Daily COVID19 Infections Doubles in 10 Days to 200000 Cases

On 14th April 2021, India recorded almost 2,00,000 new coronavirus infections in the last 24 hours. Actually a total of 1,99,584 new cases have been recorded. It took only 10 days in doubling the total numbers of cases from one lakh to two lakh. However, of the total daily new COVID19 cases, more than 61.5 percent infections are recorded only in five states namely in decreasing order Maharashtra, Uttar Pradesh, Delhi, Chhattisgarh and Karnataka. Similarly of the nationwide total tally, more than 50 percent of COVID19 infections in India have been recorded only in five states namely in decreasing order Maharashtra, Kerala, Karnataka, Tamil Nadu and Andhra Pradesh. This clearly tells the gravity of the situation in these states. The situation in Maharashtra is going out of control. There is a need for an immediate response to the prevailing condition from the central government irrespective of the negative views of the government. All this is happening despite the fact that India has already administered more than 114 million doses of vaccines to its citizens and ranks third in the world in the numbers of vaccine doses administered along with increasing cover of the lockdown (night curfew and weekly lockdown) across the nation.

────────

### WORK INSTRUCTION A
According to the article on India's COVID-19 surge, which five states account for more than 61.5 percent of the daily new infections?
### WORK INSTRUCTION B
Please continue the article on India's COVID-19 surge, starting after its final sentence.

### RECORD EXTRACTS
────────

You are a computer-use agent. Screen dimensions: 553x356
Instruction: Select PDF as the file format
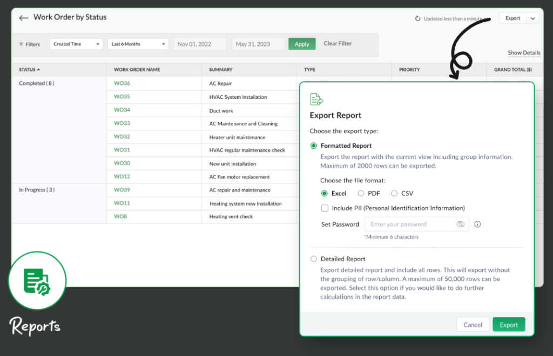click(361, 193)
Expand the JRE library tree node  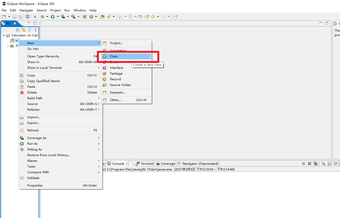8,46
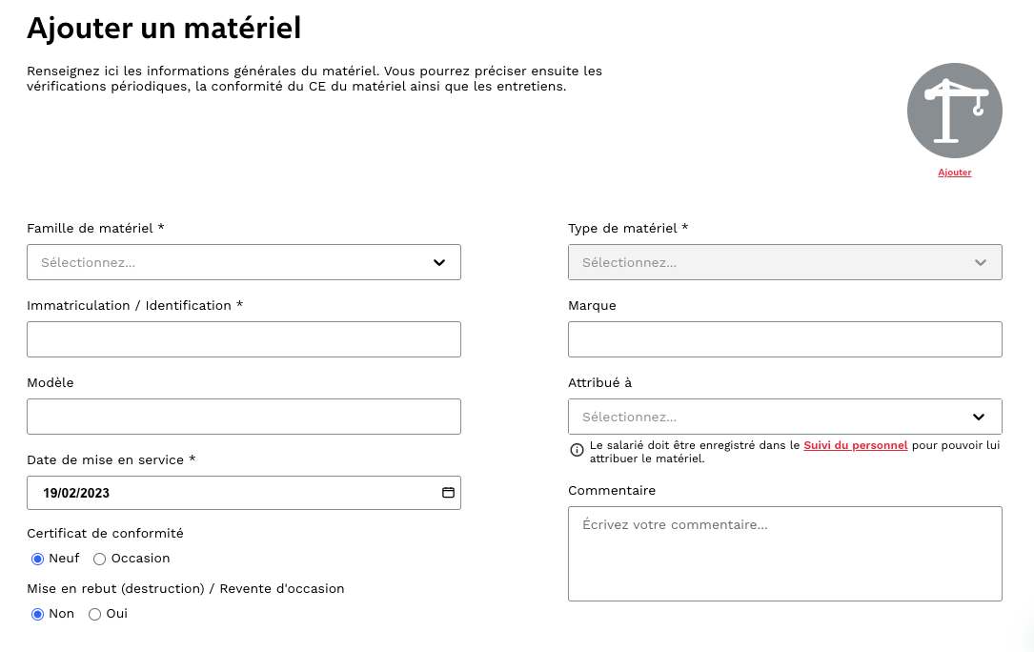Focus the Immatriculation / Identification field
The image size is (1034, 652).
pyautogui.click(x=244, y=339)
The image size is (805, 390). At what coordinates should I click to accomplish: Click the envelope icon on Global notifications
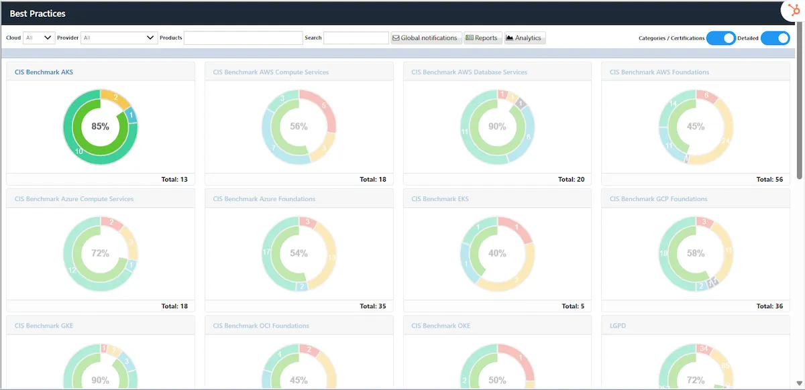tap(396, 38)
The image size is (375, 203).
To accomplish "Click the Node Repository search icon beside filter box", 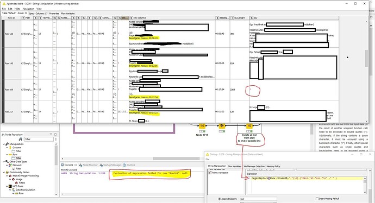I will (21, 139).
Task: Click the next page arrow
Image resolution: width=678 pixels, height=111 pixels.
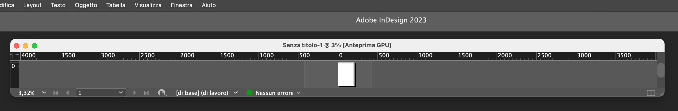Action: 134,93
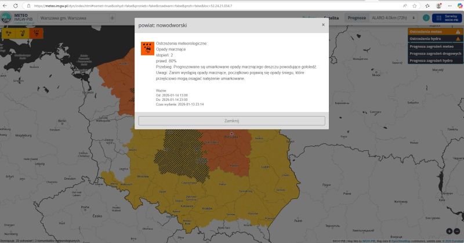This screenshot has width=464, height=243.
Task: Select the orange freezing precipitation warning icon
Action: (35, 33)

────────

### EXPECTED OUTPUT A
Maharashtra, Uttar Pradesh, Delhi, Chhattisgarh and Karnataka.

### EXPECTED OUTPUT B
Ten states namely Maharashtra, Delhi, Goa, Chandigarh, Nagaland, Kerala, Chhattisgarh, West Bengal, Puducherry and Andhra Pradesh in decreasing order have higher positivity rate than the national average of 5.4 percent in India. This is another cause of concern. There are states like Delhi which starts testing less randomly for no visible reason. This must stop. The positivity rate in Maharashtra and Delhi was more than 10 percent on 14th April 2021.

Similarly there are 15 states out 36 states being tracked for the infections that have higher case fatality rates than that of the national average of 1.2 percent namely in decreasing order Punjab, Sikkim, West Bengal, Maharashtra, Uttarakhand, Himachal Pradesh, Puducherry, Delhi, Jammu and Kashmir, Gujarat, Tamil Nadu, Goa, Chandigarh and Uttar Pradesh.

All the high case load states have recovery rates lower than that of the national average of 88.3 percent and higher active ratio than that of the national average of 10.5 percent. Most importantly, at present there are about 15 million active cases in India and the active cases are increasing at a faster rate than the recovery rate. It will result in the larger numbers of active cases and India might not be in condition to provide with proper healthcare services considering the news reports already reporting that patients are not being attended. In such conditions, the case fatality rate may increase.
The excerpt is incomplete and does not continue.